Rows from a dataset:
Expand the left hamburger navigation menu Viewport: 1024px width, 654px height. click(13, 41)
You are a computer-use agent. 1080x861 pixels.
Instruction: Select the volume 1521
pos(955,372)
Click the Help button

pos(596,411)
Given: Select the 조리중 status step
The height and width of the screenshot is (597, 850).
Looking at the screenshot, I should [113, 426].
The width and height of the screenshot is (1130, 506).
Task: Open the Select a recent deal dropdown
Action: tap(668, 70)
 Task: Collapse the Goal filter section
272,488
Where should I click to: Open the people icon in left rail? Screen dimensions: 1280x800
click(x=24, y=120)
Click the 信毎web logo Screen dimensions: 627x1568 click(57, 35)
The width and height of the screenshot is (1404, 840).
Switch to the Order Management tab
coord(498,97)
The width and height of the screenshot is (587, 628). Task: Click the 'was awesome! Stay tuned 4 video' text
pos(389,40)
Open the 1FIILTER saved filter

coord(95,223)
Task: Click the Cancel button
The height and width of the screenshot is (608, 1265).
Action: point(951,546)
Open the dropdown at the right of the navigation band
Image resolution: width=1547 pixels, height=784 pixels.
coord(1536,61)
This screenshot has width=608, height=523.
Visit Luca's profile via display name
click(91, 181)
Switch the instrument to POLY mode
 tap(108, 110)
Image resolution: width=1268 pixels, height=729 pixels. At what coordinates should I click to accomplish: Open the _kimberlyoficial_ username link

- [SET EXERCISE]:
Show each line of the rows above that contains the string "Task". Only count matches with the same uppercase and lowercase letters.

- [SOLUTION FOR THIS PROBLEM]:
Task: Open the Select a recent deal dropdown
 Task: Collapse the Goal filter section
The width and height of the screenshot is (587, 628). Task: Click the 'was awesome! Stay tuned 4 video' text
Task: Click the Cancel button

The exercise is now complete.